A Novel Photo-Driven Hydrogenation Reaction of an NAD(+)-Type Complex Toward Artificial Photosynthesis

The photocatalytic reduction of carbon dioxide (CO(2)) to value-added chemicals is an attractive strategy to utilize CO(2) as a feedstock for storing renewable energy, such as solar energy, in chemical bonds. Inspired by the biological function of the nicotinamide adenine dinucleotide redox couple (NAD(+)/NADH), we have been developing transition-metal complexes containing NAD(+)/NADH-functionalized ligands to create electro- and/or photochemically renewable hydride donors for the conversion of CO(2) into value-added chemicals. Our previous findings have provided insights for the development of photocatalytic organic hydride reduction reactions for CO(2), however, further examples, as well as investigation, of these photo-driven NAD(+)/NADH-type hydrogenation and organic hydride transfer reactions are required not only to explore the mechanism in detail but also to develop a highly efficient catalyst for artificial photosynthesis. In this paper, we report the synthesis, characterization, and photo-induced NAD(+)/NADH conversion properties of a new ruthenium(II) complex, [Ru(bpy)(2)(Me-pn)](PF(6))(2) (1), which contains a new NAD(+)-type ligand, Me-pn (2-methyl-6-(pyridin-2-yl)-1,5-naphthyridine).
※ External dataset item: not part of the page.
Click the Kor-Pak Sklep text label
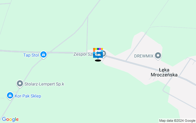[x=28, y=96]
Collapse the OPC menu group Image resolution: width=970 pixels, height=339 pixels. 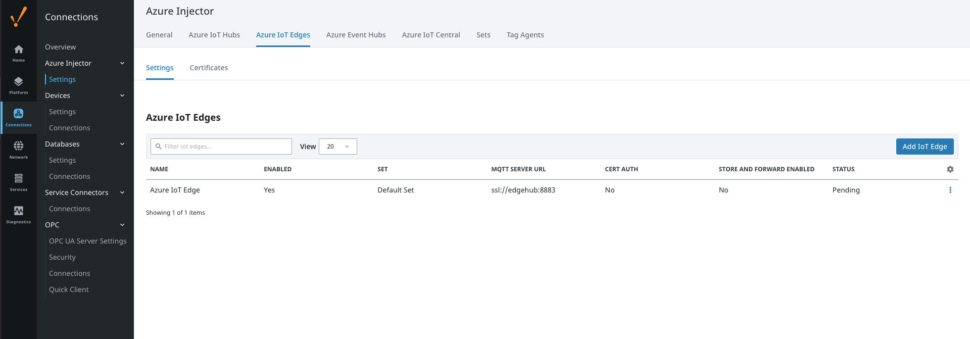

In addition, we have succeeded in the isolation of the corresponding two-electron reduced ruthenium(II) complex containing the NADH-type ligand Me-pnHH (2-methyl-6-(pyridin-2-yl)-1,4-dihydro-1,5-naphthyridine), i.e., [Ru(bpy)(2)(Me-pnHH)](PF(6))(2) (1HH), by the photo-induced hydrogenation reaction of 1. Thus, in this study, a new photo-driven NAD(+)/NADH-type hydrogenation reaction for possible CO(2) reduction using the NAD(+)/NADH redox function has been constructed.